▸ Exercises
A: Answer these questions using the coal industry article:
(i) By what percentage did CONSOL's stock rise during the past month?
(ii) By roughly how much did Peabody's revenue fall in the second quarter?
(iii) What mostly drove the rise in sales at Alliance Resource Partners?
B: Reproduce the passage of the coal industry article between "In the second" and "in coal prices.", inclusive.

▸ Source extract

Will These Coal Companies Make a Comeback?
Lior is a member of The Motley Fool Blog Network -- entries represent the personal opinion of the blogger and are not formally edited.
Is the coal industry slowly making a comeback? Several coal companies such as Peabody Energy (NYSE: BTU) and CONSOL Energy (NYSE: CNX) have rallied in recent weeks: Shares of Peabody increased by 10% during the past month; CONSOL’s stock rose by 16.8%. Despite this recent rise in the stock market, these companies are still down for the year. Will these companies continue to heat up?
Will revenue rise?
In the second quarter, most coal companies didn’t increase their revenue: Peabody’s revenue fell by nearly 13%; CONSOL’s net sales plummeted by 16.4%. On the other hand, Alliance Resource Partners (NASDAQ: ARLP) was able to pull its revenue up by 4.5%. The rise in sales was mostly driven by a 13.3% gain in coal sold (in tons), which was offset by the drop in coal prices.
In the coming months, in order to determine the potential growth in revenue at these companies, we will need to examine the demand for coal in the domestic and international markets.

▸ Data excerpts

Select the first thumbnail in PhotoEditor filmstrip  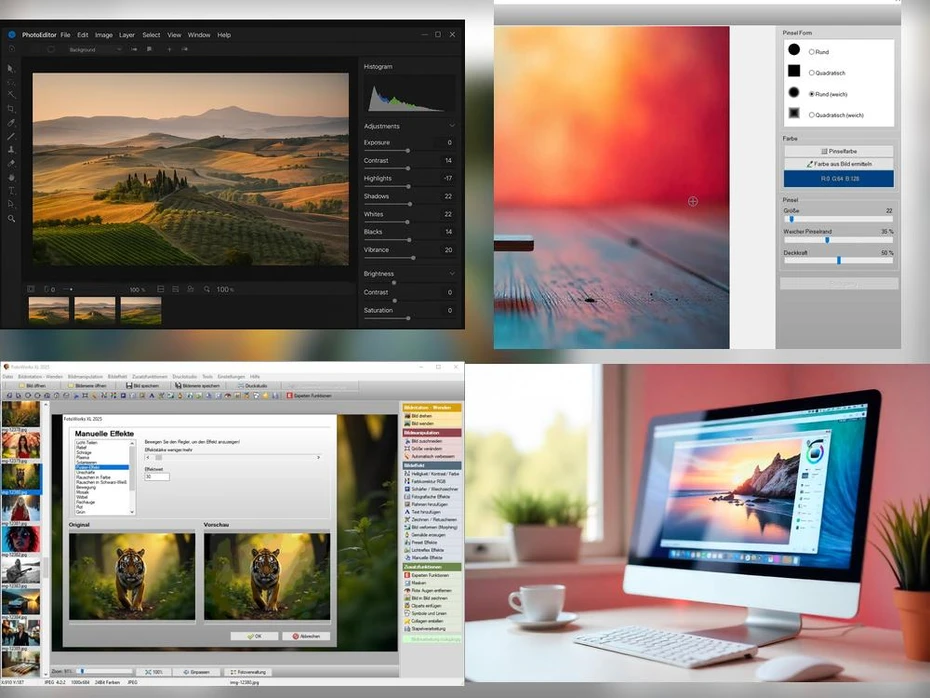(48, 310)
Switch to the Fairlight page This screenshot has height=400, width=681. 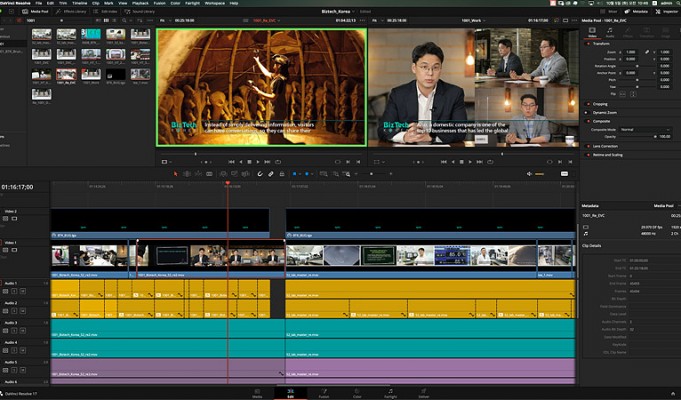coord(391,392)
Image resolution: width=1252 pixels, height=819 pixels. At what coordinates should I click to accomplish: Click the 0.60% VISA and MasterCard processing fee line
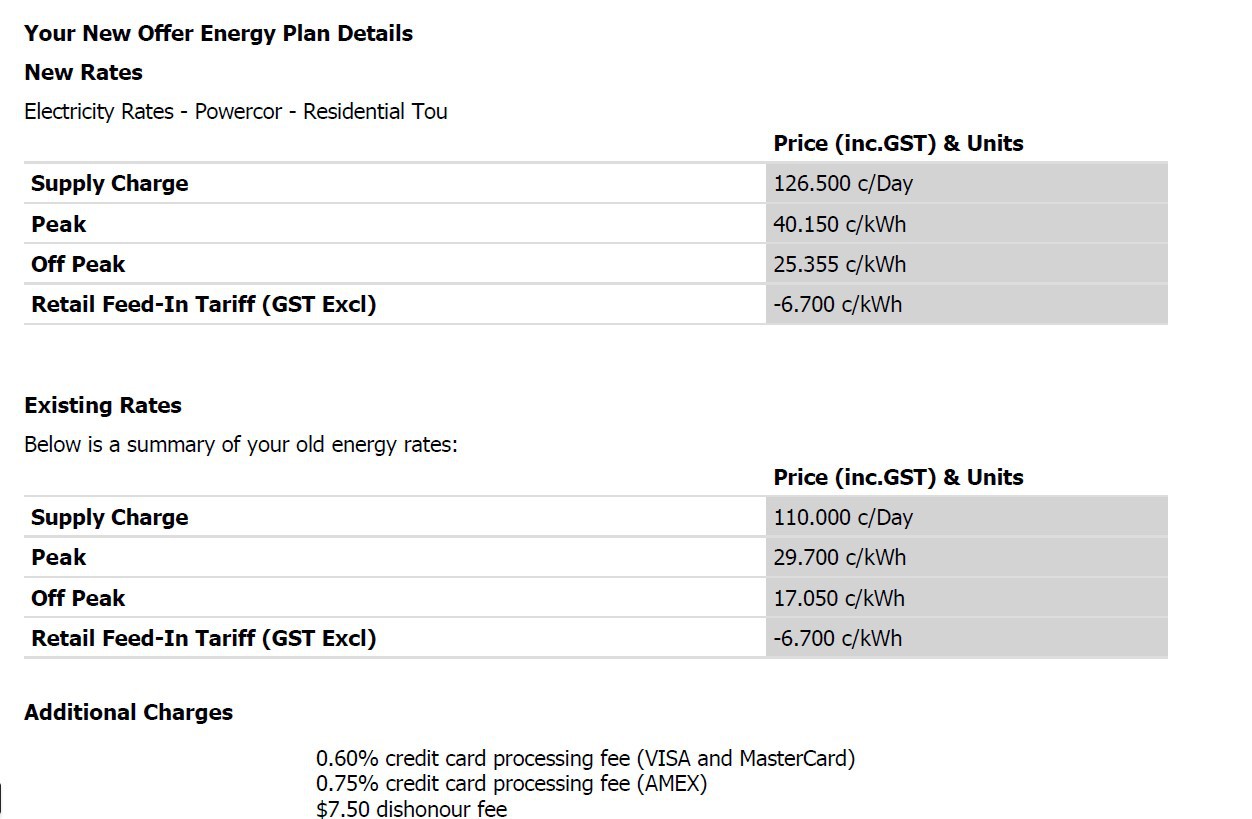585,758
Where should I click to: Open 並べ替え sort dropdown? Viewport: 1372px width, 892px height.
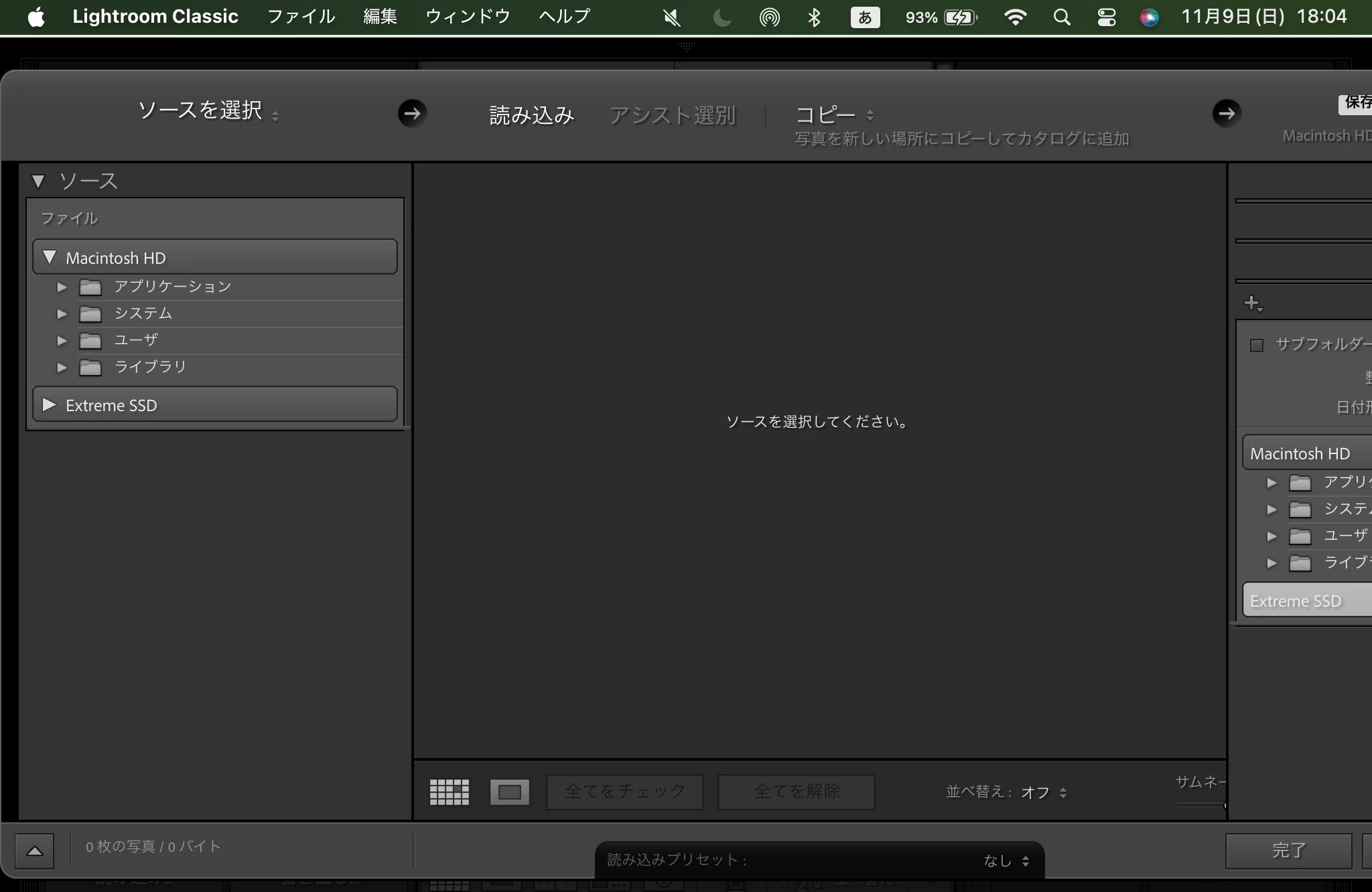pos(1043,792)
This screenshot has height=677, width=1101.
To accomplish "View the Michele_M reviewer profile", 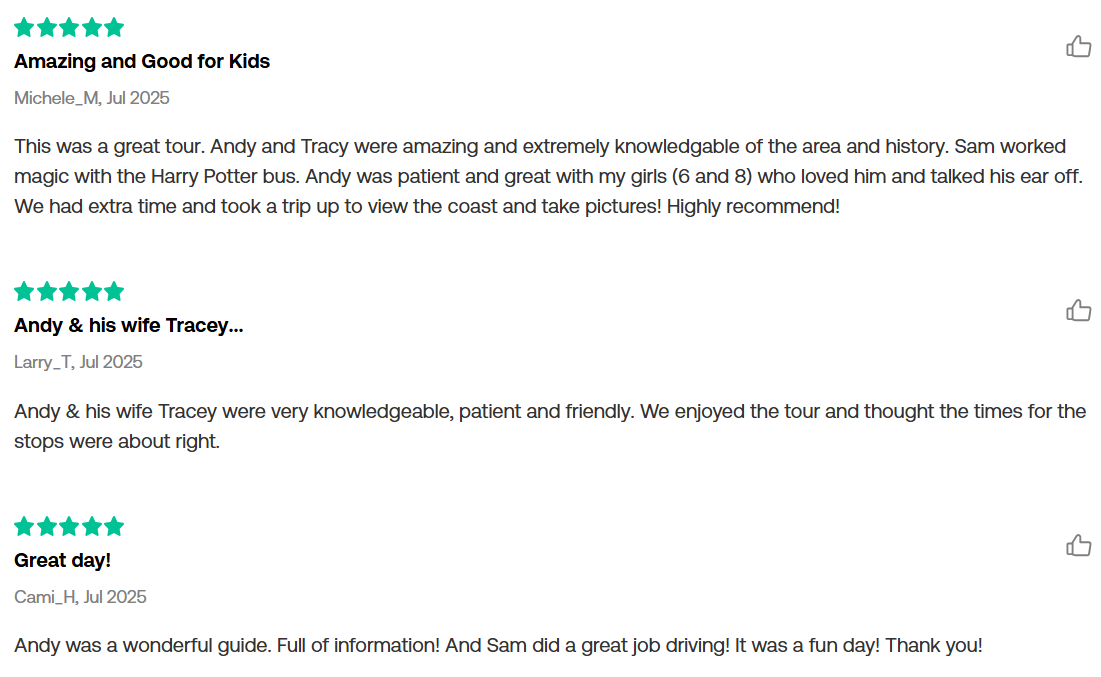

▸ The responses
A:
(i) 16.8%
(ii) Nearly 13%
(iii) A 13.3% gain in coal sold (in tons)

B:
In the second quarter, most coal companies didn’t increase their revenue: Peabody’s revenue fell by nearly 13%; CONSOL’s net sales plummeted by 16.4%. On the other hand, Alliance Resource Partners (NASDAQ: ARLP) was able to pull its revenue up by 4.5%. The rise in sales was mostly driven by a 13.3% gain in coal sold (in tons), which was offset by the drop in coal prices.